Marzenia warto spełniać wtedy człowiek jest naprawdę szczęśliwy
Kwiecień 22, 2012
No cóż, zazdroszczę, gniłam całą niedzielę w domu
Kwiecień 22, 2012
Nie powiem, że zazdroszczę, bo widzę to praktycznie na co dzień Szczególnie emocje wzrastają, jak musisz przejechać pilnie przez las, a na drodze leży żubr i za żadne pierniki nie chce zejść :):) Więc nie zazdroszczę, ale gratuluję, bo to na prawdę warto przeżyć.

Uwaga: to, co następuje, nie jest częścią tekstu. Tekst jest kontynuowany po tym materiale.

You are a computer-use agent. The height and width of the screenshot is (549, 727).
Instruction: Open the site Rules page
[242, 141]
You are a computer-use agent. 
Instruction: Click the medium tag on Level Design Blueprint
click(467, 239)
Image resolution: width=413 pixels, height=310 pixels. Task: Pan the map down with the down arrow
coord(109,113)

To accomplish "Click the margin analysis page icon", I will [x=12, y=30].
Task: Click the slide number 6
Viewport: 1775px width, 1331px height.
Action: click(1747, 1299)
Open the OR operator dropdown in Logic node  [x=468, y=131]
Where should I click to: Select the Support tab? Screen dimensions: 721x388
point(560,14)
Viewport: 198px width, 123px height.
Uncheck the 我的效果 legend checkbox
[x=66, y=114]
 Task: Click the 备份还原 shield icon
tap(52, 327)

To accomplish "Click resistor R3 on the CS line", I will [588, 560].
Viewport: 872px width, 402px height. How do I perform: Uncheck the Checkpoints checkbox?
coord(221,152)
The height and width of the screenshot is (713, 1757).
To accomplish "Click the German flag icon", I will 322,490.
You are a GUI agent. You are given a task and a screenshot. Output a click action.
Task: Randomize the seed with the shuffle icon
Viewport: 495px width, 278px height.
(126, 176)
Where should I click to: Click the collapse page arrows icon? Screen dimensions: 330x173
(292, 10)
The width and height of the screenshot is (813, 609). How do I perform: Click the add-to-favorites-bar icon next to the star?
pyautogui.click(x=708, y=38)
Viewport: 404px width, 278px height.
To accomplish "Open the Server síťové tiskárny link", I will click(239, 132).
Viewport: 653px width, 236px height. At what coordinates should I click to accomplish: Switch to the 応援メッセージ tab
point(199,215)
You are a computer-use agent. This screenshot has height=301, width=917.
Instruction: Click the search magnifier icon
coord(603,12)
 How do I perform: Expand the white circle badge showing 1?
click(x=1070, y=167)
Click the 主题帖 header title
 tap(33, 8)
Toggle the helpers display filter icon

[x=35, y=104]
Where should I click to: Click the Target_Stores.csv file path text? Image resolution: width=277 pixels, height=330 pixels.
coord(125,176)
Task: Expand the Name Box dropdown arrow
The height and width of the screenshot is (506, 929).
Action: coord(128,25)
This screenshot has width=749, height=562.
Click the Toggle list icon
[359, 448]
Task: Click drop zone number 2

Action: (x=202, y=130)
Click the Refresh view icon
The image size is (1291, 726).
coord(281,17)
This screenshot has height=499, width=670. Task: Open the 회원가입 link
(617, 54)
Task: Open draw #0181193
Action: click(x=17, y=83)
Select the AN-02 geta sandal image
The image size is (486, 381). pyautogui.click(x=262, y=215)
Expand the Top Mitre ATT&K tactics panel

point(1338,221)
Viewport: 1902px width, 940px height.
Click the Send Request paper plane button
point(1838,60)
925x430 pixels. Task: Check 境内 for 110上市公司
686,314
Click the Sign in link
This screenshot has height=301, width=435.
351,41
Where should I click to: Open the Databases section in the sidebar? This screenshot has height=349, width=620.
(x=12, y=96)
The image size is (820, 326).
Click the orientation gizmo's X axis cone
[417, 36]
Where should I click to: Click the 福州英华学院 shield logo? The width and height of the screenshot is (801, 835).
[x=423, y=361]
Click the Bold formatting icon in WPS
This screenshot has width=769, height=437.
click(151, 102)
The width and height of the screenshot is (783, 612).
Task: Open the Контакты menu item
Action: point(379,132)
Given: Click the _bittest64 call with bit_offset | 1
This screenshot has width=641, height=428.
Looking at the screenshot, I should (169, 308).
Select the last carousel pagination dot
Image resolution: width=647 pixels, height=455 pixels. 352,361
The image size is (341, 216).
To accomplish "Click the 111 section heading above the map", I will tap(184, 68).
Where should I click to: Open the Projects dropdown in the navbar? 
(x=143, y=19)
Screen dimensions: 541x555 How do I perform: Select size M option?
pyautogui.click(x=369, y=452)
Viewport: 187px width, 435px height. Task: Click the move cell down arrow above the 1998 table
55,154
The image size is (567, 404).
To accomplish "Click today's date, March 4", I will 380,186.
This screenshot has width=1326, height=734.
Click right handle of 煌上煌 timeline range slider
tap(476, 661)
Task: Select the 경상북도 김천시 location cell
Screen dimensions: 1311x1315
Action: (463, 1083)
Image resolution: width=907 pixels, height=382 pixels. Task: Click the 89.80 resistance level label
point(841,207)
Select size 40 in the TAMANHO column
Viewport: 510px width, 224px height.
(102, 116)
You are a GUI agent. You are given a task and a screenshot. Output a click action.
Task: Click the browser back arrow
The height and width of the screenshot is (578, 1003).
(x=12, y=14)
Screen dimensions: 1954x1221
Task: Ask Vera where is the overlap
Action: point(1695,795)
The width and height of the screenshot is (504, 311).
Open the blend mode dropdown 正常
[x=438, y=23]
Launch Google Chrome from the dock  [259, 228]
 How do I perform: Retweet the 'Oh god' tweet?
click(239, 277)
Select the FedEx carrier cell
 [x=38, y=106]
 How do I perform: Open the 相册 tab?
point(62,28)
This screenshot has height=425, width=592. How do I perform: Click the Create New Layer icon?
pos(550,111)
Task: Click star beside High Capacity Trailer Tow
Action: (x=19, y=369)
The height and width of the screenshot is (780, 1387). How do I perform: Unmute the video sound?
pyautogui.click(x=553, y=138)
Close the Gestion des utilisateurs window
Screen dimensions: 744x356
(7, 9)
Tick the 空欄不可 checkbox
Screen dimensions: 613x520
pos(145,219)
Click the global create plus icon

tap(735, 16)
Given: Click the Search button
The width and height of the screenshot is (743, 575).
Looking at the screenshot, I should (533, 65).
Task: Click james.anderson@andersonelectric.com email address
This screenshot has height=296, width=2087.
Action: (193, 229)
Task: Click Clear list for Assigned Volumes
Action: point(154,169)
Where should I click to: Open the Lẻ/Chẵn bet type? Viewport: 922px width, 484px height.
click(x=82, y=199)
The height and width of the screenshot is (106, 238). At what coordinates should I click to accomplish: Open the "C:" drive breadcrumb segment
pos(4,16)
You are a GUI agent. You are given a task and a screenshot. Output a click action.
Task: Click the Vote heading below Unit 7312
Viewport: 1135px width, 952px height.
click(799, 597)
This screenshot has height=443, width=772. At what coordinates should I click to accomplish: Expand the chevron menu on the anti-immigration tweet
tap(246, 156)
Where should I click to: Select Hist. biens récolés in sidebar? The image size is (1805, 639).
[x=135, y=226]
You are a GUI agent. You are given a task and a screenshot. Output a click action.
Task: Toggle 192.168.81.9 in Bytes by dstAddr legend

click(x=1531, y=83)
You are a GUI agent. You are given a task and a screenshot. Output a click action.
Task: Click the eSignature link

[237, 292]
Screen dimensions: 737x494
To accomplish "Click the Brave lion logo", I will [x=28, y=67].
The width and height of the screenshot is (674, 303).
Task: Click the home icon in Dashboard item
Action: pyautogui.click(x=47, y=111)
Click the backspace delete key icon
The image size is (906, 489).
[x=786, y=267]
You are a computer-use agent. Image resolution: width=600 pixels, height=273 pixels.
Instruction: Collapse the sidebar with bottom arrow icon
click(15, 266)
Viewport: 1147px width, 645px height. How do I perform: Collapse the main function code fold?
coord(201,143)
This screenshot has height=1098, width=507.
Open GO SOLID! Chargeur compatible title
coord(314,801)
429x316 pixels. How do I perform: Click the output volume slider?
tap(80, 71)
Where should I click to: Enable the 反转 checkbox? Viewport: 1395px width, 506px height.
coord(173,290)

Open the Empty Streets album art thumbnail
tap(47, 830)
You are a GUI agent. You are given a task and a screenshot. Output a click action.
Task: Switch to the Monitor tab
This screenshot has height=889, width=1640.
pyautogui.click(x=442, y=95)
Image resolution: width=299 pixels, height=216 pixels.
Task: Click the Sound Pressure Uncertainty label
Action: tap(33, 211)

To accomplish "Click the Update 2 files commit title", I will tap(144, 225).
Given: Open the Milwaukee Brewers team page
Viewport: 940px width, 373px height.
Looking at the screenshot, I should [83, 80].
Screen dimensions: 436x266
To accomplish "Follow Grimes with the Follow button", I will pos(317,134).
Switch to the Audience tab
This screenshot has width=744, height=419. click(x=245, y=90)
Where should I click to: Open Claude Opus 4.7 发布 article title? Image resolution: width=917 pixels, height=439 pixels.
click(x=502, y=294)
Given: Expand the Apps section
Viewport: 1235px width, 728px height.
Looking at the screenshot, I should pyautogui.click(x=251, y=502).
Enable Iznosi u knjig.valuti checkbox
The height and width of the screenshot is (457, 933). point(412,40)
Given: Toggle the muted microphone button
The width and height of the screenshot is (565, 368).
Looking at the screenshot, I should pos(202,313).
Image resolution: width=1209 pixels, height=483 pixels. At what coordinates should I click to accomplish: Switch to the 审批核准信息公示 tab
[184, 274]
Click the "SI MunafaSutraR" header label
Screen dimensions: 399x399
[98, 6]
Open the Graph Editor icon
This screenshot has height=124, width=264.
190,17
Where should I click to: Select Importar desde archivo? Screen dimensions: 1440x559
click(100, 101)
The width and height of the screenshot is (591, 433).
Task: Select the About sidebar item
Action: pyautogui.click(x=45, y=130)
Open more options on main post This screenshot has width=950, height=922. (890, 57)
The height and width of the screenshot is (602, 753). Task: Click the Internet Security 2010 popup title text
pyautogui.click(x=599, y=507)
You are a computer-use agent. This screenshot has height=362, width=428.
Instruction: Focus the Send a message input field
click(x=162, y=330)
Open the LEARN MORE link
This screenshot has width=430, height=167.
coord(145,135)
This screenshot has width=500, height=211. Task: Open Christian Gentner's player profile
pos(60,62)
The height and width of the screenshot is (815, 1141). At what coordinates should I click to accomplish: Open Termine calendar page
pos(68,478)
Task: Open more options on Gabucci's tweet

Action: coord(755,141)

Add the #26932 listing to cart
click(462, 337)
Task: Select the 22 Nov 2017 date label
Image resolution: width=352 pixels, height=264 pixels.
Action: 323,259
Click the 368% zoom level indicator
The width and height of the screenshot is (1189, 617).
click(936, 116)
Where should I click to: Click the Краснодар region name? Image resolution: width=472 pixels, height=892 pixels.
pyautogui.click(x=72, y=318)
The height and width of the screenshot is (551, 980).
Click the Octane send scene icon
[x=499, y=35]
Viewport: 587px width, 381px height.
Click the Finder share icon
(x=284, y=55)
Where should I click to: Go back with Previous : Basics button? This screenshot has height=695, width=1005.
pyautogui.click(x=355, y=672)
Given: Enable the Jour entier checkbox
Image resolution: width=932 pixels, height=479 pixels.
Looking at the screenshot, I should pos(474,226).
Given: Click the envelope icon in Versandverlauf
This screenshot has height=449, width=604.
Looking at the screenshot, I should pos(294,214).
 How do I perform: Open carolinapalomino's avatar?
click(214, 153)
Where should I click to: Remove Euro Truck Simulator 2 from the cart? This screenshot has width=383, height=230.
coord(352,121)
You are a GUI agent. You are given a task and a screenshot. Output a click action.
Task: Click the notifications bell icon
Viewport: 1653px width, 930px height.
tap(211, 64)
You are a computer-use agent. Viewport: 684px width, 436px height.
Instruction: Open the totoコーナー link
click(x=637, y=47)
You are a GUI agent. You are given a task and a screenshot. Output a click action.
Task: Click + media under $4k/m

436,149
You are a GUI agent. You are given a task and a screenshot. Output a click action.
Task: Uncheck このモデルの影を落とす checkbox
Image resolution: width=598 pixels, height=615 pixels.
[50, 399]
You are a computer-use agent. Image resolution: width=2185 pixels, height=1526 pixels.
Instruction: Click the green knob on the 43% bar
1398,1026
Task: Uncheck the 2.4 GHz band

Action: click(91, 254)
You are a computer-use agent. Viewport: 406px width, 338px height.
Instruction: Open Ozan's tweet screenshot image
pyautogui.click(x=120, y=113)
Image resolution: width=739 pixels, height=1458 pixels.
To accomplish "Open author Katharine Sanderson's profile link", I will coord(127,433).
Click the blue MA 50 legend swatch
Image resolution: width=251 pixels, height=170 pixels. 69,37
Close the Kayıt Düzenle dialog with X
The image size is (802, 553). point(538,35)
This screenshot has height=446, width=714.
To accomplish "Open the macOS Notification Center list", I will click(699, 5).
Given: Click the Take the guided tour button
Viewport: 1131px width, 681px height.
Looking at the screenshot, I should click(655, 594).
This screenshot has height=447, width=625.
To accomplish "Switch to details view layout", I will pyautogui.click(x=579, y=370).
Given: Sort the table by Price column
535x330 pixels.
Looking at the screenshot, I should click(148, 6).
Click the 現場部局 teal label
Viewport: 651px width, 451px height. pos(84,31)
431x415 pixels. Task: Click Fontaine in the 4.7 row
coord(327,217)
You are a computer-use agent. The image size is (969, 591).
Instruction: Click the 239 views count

A-propos, byłaś tak blisko ode mnie
Kwiecień 23, 2012
Piękne zdjęcia. W całości oddają ciszę i niepowtarzalny klimat leśnej głuszy.
Pozdrawiam serdecznie
Kwiecień 23, 2012
Pięknie, dziko, trochę tajemniczo… ale ja wam zazdroszczę tej wycieczki!
Kwiecień 25, 2012
Fantastyczne zdjęcia, bardzo lubię puszczańskie klimaty. Pozdrawiam
Kwiecień 25, 2012
Lubię jak tak piszesz,aż chce się odwiedzić takie miejsca. Niewykluczone jednak, że nie wszystkim dane będzie zobaczyć takie cuda. Może trzeba tego się nauczyć? A może trzeba się z takim darem urodzić? Wiem jedno.będę nie raz tu zaglądać.
Maj 4, 2012
Zazdraszczam wyprawy. Pęknie, pięknie pasące się żubry przed świtem. Poezja
Maj 8, 2012
Zazdroszczę takiej wyprawy:) Sama również uwielbiam podlasie.